Poor nock travel at full draw, for example on an out of time cam 1/2 or dual cam, will mean as you pull harder into the wall the nocking point changes (say moves downwards). 
I have tested this on a static board and seen it do this. 
Then picked up the bow shot an X by softly touching the wall
Next arrow pulled hard into the wall and shot a high 9

By timing the cam so there is no vertical movement as I pull harder into the wall I can do the above shooting test and hit X's with both shots. 

Only a few mm movement at full draw is enough to miss the 10 ring on a Vegas face indoors.


----------



## Marcus (Jun 19, 2002)

loujo61 said:


> I shoot Dartons but I'm looking for something better-what bow single cam,hybrid,or dual would do me for 3D.I have a 31.5" draw-I want something that builds quickly and drops off to 65%.I also would like +300fps,+38"ata,and a bow that does'nt go out of tune or time easily.


Sounds like an Old Glory to me. Meets all those requirements.


----------



## bowbender1 (Nov 18, 2002)

How about posting a pic of your nock travel jig Marcus. I would like to see how it works and how it can draw your nock travel.


----------



## BDZ65 (May 20, 2004)

Marcus,
I understand what you are saying about nock travel @ full draw and you seem to have a lot of experience about tuning and nock travel. I have several questions on which I would appreciate your opinion.

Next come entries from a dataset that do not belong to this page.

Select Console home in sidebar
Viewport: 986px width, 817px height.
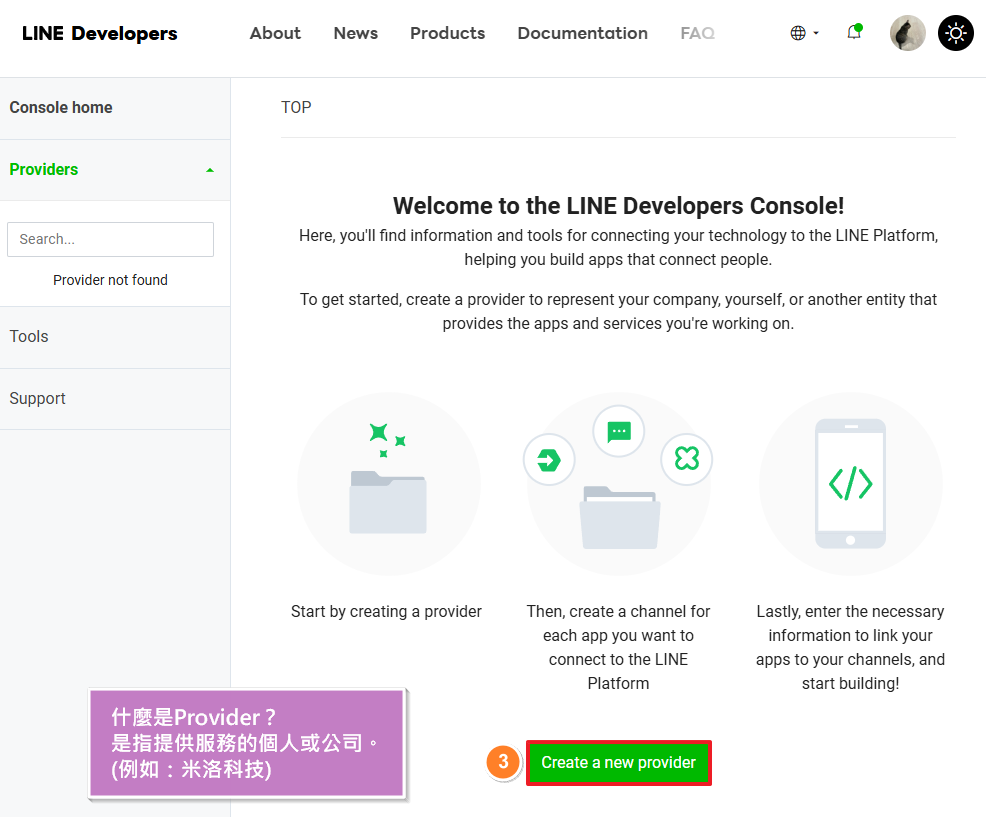point(61,108)
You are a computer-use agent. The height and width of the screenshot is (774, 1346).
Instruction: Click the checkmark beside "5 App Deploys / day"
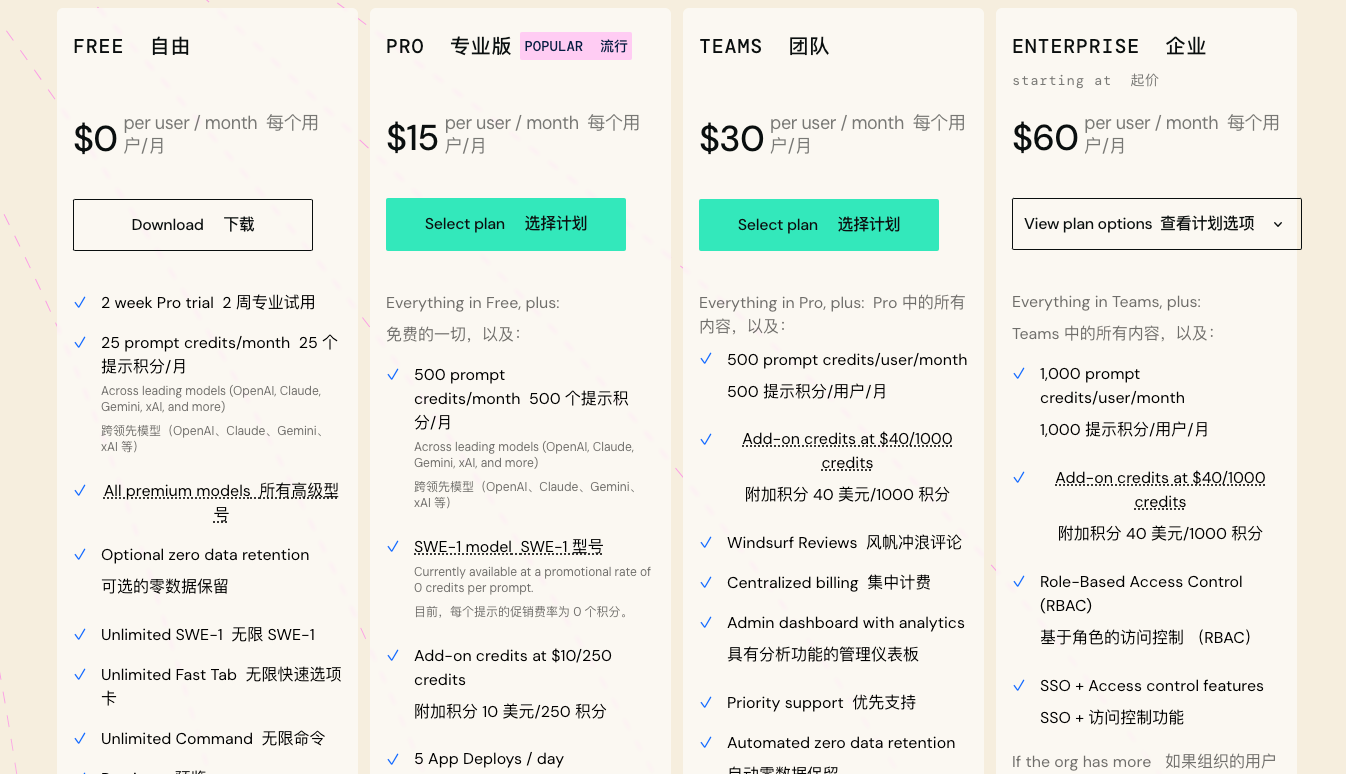click(x=393, y=758)
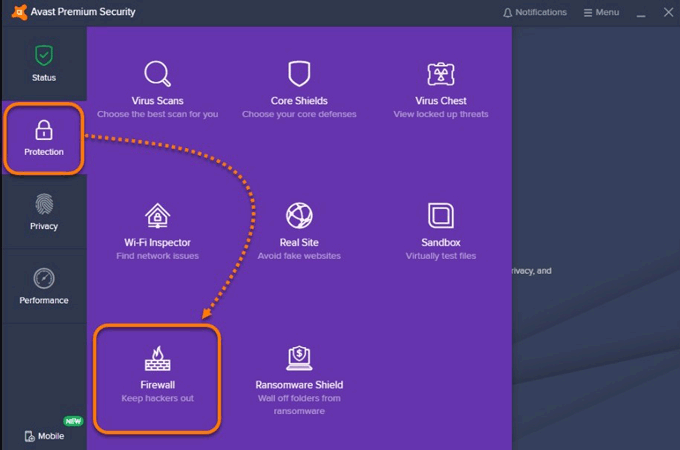
Task: Open the Performance gauge tab
Action: coord(43,286)
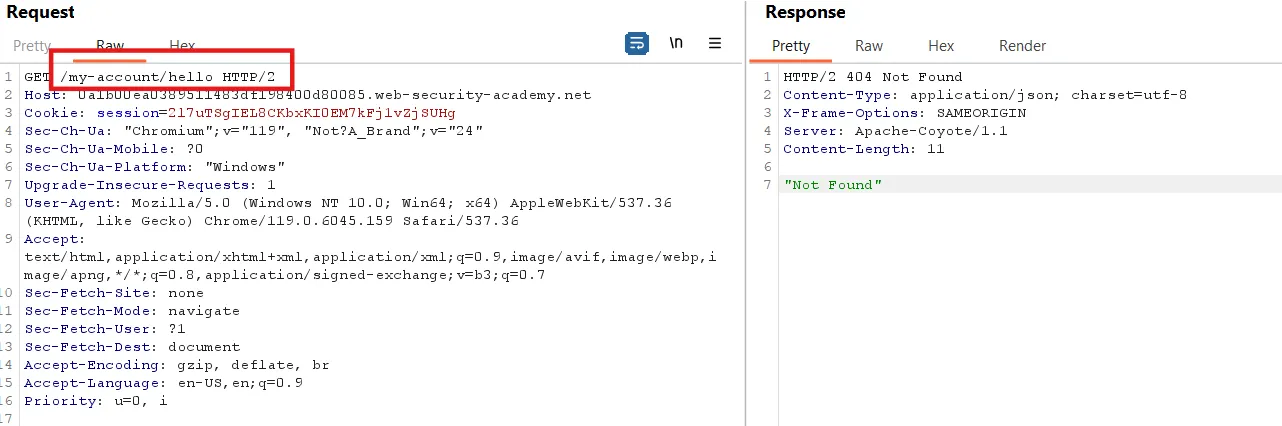
Task: Click the Server: Apache-Coyote header line
Action: (895, 131)
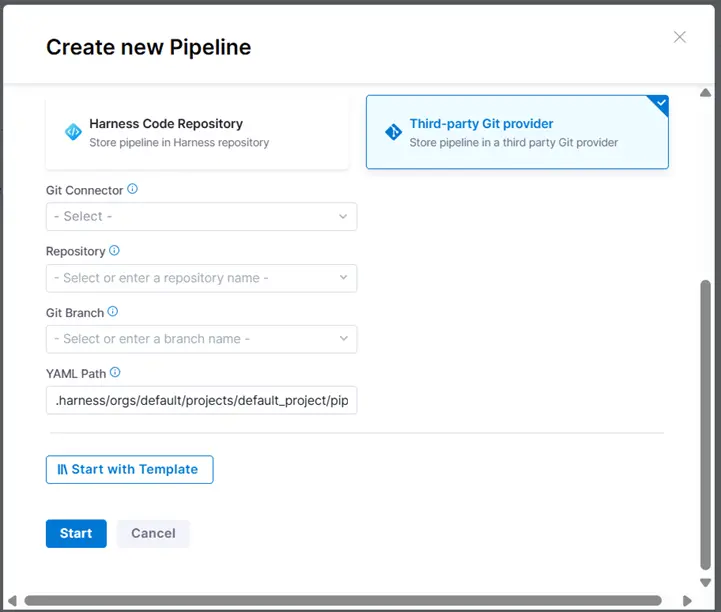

On a twin cam bow, synchronization issues result from differential creep in the buss cables. In my opinion if strings are made with the right material, like 452, and with high quality, cam synchronization issues nearly dissappear. With the twin cam system, both buss cables are identical in length and undergo identical stresses, so they both tend to creep identically maintaining cam synchronization throughout the life cycle of the cables.

On the cam&1/2 system both cables are not the same length and I do not know if they see the same stress profile. Given these differences is it safe to assume the cables will not creep identically resulting in more noticable synchronization issues? Is the nock travel of a cam&1/2 less sensitive to cam synchronization than the nock travel of a twin cam?

Finally if string creep is the biggest issue with a single cam it would seem to me that a very low creep string material, like 452 should be the material of choice. I like to use 452 cables and 8125 strings on my twin cam bows. I have just purchased an AR37 cam&1/2 and do know what combination of strings and cables to use, but my gut says the same as I am doing for my twin cams.

Brian


----------



## Jabwa (Dec 10, 2004)

Marcus, sorry but I am really getting confused. In an earlier post you said 
: "measuring nock travel WHILE THE BOW IS BEING DRAWN...." and you displayed a series of horizontal lines, some straight some crooked. Now you are defining nock travel as THE MOVEMENT OF THE NOCK UP AND DOWN AT FULL DRAW as one pulls harder into the wall. I think you are the one who needs to explain exactly what YOU think nock travel is!

By the way, when I put my bow on my homemade "crank board", crank it up to full draw and increase the tension, the nock doesn't move any direction except back. The limb tips move very slightly, however.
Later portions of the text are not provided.